> **文字指令 A**
请将 Regex Builder 文本中从“Regex Builder 支持在”到“Transaction.Kind($0)”的这一段逐字重新给出。
> **文字指令 B**
从 Regex Builder 文本最后一句之后往下续写。

> **文本摘录**
+===+

字面量表达式	等效的 `RegexComponent`
`(OneV)+`	`OneOrMore { Capture { "OneV" } }`
`(?<name>OneV)+`	`let name = Reference(Substring.self)` `OneOrMore { Capture(as: name) { "OneV" } }`
`(?:OneV)+`	`OneOrMore { "OneV" }`

Regex Builder 支持在 Capture 的过程中同时进行 mapping，把结果转换为其他形式的字符串甚至是其他类型的强类型值：

Regex {
  TryCapture(as: kind) {
    OneOrMore(.word)
  } transform: {
    Transaction.Kind($0)
  } // 得到一个强类型 `Kind` 值
}

如果转换可能会失败并返回 nil，使用 TryCapture：失败时跳过匹配；如果转换一定会成功，使用普通的 Capture。

Lookahead

字面量表达式	等效的 `RegexComponent`
`\d(?=px)`	`Regex { .digit ↵ Lookahead { "px" } }`
`\d(?!px)`	`Regex { .digit ↵ NegativeLookahead { "px" } }`

常用 Parser

相对于字面量，使用 Regex Builder 的最大优势，在于可以嵌套使用已经存在的 Parser 进行匹配。凡是满足 RegexComponent 的值，都可以放到 Regex 表达式中。Foundation 中，部分 ParseStrategy 满足 RegexComponent 并提供相应方法来创建 Regex 中可用的 parser。iOS 16 中，默认可用 Parser 有：

所属 Parser 类型	方法签名	可解析示例
`Date.ParseStrategy`	`date(_:locale:timeZone:calendar:)`	Oct 21, 2015, 10/21/2015, etc
`Date.ParseStrategy`	`date(format:locale:timeZone:calendar:twoDigitStartDate:)`	05_04_22
`Date.ParseStrategy`	`dateTime(date:time:locale:timeZone:calendar:)`	10/17/2020, 9:54:29 PM
`Date.ISO8601FormatStyle`	`iso8601(timeZone:...)`	2021-06-21T211015
`Date.ISO8601FormatStyle`	`iso8601Date(timeZone:dateSeparator:)`	2015-11-14
`Date.ISO8601FormatStyle`	`iso8601WithTimeZone(...)`	2021-06-21T21:10:15+0800
`Decimal.FormatStyle.Currency`	`localizedCurrency(code:locale:)`	$52,249.98 -> `Decimal`
`Decimal.FormatStyle`	`localizedDecimal(locale:)`	1.234, 1E5 -> `Decimal`
`FloatingPointFormatStyle<Double>`	`localizedDouble(locale:)`	1.234, 1E5 -> -> `Double`
`FlatingPointFormatStyle<Double>.Percent`	`localizedDoublePercentage(locale:)`	15.4%, `-200%` -> `Double`
`IntegerFormatStyle<Int>`	`localizedInteger(locale:)`	199, 1.234 -> `Int`
`IntegerFormatStyle<Int>.Currency`	`localizedIntegerCurrency(code:locale:)`	$52,249.98 -> `Int`
`IntegerFormatStyle<Int>.Percent`	`localizedIntegerPercentage(locale:)`	15.4%, -200% -> `Int`

关于 Foundation 中 ParseStrategy 的相关内容，可以参看肘子兄的这篇博客，以及 WWDC 21 中相关的视频。

+===+

> **给定条目**
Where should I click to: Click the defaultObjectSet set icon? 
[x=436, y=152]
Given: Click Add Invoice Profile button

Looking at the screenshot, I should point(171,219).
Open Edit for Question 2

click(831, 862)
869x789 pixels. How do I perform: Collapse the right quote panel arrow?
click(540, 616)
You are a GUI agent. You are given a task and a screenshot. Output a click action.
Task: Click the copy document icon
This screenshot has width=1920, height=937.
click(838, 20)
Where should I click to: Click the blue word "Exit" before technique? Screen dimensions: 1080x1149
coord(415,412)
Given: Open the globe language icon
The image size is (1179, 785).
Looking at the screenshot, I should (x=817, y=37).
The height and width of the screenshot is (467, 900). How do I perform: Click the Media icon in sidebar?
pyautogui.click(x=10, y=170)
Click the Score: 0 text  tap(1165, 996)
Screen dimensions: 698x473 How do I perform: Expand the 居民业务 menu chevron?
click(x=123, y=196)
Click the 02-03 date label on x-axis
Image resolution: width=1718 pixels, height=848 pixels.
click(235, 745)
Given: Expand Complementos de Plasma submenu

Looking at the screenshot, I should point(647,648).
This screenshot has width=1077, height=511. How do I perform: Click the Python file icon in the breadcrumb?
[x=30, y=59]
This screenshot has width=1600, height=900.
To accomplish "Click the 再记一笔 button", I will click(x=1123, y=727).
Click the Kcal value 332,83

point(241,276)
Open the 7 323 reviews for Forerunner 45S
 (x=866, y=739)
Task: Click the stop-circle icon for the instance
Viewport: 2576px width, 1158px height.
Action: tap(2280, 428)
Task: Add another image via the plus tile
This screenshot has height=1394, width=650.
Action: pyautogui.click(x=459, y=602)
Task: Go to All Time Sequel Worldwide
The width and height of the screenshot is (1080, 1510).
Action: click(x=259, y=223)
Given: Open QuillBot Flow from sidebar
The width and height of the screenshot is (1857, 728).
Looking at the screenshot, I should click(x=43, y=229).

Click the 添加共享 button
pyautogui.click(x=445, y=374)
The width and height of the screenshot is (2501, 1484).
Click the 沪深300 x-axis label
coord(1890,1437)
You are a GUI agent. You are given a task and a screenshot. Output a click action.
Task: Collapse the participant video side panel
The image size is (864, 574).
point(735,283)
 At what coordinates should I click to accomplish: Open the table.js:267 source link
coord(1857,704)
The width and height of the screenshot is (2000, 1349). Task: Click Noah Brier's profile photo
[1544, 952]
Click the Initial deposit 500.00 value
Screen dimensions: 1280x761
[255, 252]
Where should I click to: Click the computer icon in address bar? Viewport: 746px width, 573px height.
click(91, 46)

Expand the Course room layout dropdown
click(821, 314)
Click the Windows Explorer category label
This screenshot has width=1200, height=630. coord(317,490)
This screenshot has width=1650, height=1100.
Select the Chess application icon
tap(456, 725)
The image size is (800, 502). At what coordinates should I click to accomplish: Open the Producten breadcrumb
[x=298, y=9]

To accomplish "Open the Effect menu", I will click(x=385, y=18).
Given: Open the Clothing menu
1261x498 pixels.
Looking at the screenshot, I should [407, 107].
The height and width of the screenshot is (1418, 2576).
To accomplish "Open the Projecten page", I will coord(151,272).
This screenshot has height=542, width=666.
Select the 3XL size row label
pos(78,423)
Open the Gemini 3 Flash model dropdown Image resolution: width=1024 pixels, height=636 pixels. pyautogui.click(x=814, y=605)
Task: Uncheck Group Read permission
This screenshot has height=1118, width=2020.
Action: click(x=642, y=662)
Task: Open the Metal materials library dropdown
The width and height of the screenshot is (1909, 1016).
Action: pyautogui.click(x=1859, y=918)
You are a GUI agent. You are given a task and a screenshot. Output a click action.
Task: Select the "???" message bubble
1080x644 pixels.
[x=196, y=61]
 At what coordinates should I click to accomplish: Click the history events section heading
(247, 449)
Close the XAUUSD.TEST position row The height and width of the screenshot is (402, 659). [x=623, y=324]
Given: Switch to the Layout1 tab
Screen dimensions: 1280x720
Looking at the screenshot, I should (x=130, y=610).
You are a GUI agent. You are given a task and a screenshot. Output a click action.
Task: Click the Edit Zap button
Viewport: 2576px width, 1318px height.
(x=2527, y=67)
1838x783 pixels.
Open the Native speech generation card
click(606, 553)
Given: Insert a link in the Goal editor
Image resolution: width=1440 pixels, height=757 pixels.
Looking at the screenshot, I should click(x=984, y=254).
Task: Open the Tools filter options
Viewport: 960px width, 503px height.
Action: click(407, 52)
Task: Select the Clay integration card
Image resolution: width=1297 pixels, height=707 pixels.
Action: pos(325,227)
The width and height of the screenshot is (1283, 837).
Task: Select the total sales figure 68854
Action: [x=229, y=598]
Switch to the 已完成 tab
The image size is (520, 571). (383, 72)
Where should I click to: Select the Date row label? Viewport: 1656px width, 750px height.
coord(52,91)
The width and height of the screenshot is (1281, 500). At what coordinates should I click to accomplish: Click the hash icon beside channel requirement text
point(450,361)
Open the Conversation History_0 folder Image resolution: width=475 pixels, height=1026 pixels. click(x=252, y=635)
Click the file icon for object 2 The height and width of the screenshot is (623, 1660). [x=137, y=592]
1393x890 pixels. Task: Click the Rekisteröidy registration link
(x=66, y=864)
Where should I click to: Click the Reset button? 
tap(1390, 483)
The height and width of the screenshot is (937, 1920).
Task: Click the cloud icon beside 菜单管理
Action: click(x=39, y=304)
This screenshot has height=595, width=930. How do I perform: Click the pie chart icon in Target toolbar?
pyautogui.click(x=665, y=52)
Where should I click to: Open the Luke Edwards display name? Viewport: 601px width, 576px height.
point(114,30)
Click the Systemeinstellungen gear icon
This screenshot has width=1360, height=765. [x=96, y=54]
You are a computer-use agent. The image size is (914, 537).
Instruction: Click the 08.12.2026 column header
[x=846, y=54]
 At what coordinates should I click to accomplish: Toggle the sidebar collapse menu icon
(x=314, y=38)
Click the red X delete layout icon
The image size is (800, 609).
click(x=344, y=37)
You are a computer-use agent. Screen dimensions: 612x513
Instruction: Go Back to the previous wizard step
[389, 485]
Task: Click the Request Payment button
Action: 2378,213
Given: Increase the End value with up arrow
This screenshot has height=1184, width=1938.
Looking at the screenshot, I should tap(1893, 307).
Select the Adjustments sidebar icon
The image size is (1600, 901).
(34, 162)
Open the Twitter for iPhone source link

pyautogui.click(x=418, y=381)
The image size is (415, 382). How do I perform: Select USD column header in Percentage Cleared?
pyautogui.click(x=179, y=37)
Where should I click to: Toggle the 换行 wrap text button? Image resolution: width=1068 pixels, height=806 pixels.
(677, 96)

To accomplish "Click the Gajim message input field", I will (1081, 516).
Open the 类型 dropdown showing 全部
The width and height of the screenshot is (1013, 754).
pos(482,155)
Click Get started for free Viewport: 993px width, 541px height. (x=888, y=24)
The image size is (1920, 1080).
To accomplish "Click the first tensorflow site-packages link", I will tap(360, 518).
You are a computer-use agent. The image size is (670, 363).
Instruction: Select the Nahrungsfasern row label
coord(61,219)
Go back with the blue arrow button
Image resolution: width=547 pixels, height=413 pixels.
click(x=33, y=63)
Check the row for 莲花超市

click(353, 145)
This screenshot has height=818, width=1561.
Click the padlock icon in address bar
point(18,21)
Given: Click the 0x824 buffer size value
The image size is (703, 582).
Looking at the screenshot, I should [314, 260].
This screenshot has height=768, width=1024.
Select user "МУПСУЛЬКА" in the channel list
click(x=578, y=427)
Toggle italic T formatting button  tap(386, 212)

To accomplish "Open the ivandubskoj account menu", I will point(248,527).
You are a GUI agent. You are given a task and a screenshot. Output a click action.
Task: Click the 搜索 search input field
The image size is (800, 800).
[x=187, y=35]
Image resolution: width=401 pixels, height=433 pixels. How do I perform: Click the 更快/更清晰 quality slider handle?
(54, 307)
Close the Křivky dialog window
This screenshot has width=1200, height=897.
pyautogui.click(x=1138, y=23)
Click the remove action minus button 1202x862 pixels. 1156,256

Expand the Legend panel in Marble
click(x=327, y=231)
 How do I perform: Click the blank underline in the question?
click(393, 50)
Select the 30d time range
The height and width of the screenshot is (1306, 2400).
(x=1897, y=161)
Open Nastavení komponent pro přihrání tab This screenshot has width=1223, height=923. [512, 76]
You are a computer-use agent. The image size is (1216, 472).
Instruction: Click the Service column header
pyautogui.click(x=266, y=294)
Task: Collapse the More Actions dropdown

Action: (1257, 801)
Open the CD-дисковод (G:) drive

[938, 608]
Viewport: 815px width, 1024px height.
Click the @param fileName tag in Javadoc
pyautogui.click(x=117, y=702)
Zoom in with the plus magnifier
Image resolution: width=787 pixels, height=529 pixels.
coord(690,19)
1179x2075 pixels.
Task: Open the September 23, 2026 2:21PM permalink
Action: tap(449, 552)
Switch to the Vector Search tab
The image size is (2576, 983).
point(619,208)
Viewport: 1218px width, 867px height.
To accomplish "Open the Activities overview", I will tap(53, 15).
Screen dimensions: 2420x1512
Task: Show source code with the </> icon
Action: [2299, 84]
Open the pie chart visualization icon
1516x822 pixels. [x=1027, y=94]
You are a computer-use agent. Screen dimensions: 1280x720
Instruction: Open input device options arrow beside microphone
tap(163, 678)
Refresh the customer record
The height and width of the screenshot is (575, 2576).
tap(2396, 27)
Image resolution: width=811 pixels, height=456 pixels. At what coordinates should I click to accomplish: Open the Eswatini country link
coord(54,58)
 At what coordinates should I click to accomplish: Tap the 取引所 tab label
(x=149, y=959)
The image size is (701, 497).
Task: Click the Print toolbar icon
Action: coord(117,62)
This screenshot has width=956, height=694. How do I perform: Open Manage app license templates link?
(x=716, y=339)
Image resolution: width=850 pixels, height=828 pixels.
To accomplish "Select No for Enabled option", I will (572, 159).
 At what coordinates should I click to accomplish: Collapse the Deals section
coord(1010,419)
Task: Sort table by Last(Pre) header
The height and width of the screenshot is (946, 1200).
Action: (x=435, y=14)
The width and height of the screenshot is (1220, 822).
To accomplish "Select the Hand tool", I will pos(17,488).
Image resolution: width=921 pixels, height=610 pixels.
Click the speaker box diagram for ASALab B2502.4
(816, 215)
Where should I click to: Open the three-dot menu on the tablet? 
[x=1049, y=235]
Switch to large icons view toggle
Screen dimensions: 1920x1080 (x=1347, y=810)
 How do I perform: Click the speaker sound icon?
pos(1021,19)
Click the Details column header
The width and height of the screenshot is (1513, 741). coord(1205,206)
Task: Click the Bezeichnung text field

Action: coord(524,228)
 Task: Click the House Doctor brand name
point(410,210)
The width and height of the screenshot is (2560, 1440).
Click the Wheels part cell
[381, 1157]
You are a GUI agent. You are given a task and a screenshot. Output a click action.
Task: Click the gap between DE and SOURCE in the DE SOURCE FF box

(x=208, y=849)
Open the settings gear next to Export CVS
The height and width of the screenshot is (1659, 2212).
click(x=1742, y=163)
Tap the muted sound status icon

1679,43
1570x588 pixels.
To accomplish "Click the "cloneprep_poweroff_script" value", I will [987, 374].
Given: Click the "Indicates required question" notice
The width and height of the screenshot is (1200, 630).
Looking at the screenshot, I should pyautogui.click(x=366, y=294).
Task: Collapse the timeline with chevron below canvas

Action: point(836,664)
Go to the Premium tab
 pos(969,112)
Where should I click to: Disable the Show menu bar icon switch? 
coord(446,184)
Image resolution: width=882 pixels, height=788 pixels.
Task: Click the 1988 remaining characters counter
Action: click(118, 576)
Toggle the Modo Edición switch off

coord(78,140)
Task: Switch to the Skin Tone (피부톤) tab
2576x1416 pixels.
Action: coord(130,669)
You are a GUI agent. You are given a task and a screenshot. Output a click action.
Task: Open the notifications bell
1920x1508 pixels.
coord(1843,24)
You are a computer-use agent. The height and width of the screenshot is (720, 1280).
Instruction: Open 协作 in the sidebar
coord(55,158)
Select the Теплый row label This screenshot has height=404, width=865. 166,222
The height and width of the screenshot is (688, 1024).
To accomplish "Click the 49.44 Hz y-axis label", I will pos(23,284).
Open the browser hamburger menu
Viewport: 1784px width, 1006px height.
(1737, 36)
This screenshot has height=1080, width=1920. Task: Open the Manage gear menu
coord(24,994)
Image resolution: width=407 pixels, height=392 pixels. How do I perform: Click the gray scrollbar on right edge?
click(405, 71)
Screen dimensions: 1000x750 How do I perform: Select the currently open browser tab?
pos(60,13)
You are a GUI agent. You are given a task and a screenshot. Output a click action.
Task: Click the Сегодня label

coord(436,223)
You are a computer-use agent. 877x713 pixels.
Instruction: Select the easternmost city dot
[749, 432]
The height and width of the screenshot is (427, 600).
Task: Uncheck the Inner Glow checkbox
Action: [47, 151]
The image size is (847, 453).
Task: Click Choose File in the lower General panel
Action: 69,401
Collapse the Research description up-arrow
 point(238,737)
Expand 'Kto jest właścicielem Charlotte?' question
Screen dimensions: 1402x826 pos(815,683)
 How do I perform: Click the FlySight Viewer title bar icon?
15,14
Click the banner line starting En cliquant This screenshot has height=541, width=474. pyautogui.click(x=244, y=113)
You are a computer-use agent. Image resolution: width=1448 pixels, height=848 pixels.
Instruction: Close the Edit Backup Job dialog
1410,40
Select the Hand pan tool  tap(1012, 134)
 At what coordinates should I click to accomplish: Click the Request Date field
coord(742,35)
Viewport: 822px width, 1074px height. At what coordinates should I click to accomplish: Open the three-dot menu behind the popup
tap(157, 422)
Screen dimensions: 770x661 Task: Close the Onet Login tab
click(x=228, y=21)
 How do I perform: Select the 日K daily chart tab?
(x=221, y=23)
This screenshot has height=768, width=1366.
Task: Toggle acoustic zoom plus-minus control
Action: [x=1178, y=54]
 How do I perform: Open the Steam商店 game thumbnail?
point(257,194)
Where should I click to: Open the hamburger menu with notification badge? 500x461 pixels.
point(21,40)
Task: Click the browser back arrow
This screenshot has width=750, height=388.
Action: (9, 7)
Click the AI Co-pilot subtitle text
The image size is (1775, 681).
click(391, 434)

+===+

> **结果 A**
Regex Builder 支持在 Capture 的过程中同时进行 mapping，把结果转换为其他形式的字符串甚至是其他类型的强类型值：

Regex {
  TryCapture(as: kind) {
    OneOrMore(.word)
  } transform: {
    Transaction.Kind($0)

> **结果 B**
自定义 Parser 和 `CustomConsumingRegexComponent`

对于自己实现的或是第三方提供的 Parser，可以通过满足 CustomConsumingRegexComponent 来让它进而满足 RegexComponent 并用在 Regex 构造中。

func consuming(
    _ input: String,
    startingAt index: String.Index,
    in bounds: Range<String.Index>
) throws -> (upperBound: String.Index, output: Self.RegexOutput)?

返回匹配停止时的上界，以及比配得到的结果本身即可。对于这一点，WWDC 22 的 Swift Regex: Beyond the basics 给了一个非常好的例子：

import Darwin

struct CDoubleParser: CustomConsumingRegexComponent {
    typealias RegexOutput = Double

    func consuming(
        _ input: String, startingAt index: String.Index, in bounds: Range<String.Index>
    ) throws -> (upperBound: String.Index, output: Double)? {
        input[index...].withCString { startAddress in
            var endAddress: UnsafeMutablePointer<CChar>!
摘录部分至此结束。